Let $X$ be a scheme, $\mathcal{E}$ a locally free $\mathcal{O}_X$-module of finite rank and $p: E\to X$ the corresponding geometric vector bundle (with global sections $\mathcal{E}$). Do we have an exact sequence of $\mathcal{O}_E$-modules like this:
$$0\to p^*\mathcal{E}^\vee\to\mathcal{O}_E\to s_*\mathcal{O}_X\to 0?$$ Or do these 3 terms somewhat related?
Here $s: X\to E$ is the zero section, $\mathcal{E}^\vee$ the dual. Anyway, I mainly want to know the case when $\mathcal{E}$ is an invertible sheaf.
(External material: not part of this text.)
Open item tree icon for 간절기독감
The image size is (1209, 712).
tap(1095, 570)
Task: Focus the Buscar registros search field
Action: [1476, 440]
Update: Calculating locally, we find that it's indeed the case for line bundles. In higher rank case, we still have an exact sequence $p^*\mathcal{E}^\vee\to\mathcal{O}_E\to s_*\mathcal{O}_X\to 0$. (One must be very careful in writing down the relevant maps even in the local case, though.)
I think the following is the best you can do.
If $P\to X$ is a $G$ bundle then its pullback along itself $P\times_XP\to P$ is trivial. Proof: the diagonal map $P\to P\times_XP$ gives a section.
This is not true for vector bundles $E\to X$ (as "trivial iff there is a section" is no longer true). However, what you can say is that you have a tautological section of $p^*E=E\times_XE\to E$ given by the diagonal map $E\to E\times_XE$. This section vanishes on $X\subseteq E$. Call the section $s$.
We also have the evaluation map $\mathscr{E}^\vee\otimes\mathscr{E}\to\mathscr{O}_X$, and pulling back gives $p^*\mathscr{E}^\vee\otimes p^*\mathscr{E}\to \mathscr{O}_E$.
Putting this together, you get a map of vector bundles on $E$ $$p^*\mathscr{E}^\vee \ \stackrel{\text{id}\otimes s}{\longrightarrow}\ p^*\mathscr{E}^\vee\otimes p^*\mathscr{E}\ \longrightarrow \ \mathscr{O}_E.$$ However, since $s$ isn't non-vanishing this is not surjective, even in the line bundle case. And it's certainly not injective when $\text{rk}\mathscr{E}>1$.